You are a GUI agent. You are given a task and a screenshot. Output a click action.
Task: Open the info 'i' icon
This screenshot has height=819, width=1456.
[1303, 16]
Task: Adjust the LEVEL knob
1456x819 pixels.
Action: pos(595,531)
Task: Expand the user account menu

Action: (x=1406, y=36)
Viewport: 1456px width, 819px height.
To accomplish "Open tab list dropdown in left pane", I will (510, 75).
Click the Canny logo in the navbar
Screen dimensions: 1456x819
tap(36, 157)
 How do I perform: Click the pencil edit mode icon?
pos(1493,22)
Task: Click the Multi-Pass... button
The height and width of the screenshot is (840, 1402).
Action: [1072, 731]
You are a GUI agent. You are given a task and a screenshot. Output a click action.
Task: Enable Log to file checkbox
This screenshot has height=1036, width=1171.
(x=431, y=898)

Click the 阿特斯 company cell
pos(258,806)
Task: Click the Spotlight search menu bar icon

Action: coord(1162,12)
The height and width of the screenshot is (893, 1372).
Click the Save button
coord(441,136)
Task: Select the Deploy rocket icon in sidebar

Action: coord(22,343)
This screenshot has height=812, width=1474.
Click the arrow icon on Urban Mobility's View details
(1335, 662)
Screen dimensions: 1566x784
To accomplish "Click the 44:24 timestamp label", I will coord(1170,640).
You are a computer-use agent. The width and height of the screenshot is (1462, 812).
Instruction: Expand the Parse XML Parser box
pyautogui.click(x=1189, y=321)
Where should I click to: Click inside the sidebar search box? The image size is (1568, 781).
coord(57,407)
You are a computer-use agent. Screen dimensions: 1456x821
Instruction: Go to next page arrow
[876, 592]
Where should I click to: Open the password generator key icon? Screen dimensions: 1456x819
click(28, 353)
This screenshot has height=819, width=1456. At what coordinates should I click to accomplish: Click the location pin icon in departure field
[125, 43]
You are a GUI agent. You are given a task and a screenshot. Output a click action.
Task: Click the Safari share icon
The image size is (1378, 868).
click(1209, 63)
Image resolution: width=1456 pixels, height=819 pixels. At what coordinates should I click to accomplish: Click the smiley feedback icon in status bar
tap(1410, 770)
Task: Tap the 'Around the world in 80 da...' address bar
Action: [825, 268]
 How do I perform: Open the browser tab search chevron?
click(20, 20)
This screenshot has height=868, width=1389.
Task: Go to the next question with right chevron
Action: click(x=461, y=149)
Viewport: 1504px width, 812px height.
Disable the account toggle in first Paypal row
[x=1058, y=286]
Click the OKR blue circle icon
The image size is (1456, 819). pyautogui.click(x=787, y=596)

+ + + +

__Task__
Whenever the word "computer" shows up in a line of the entries, list that line.

__Your solution__
You are a computer-use agent. The width and height of the screenshot is (1462, 812).
You are a computer-use agent. Screen dimensions: 1456x821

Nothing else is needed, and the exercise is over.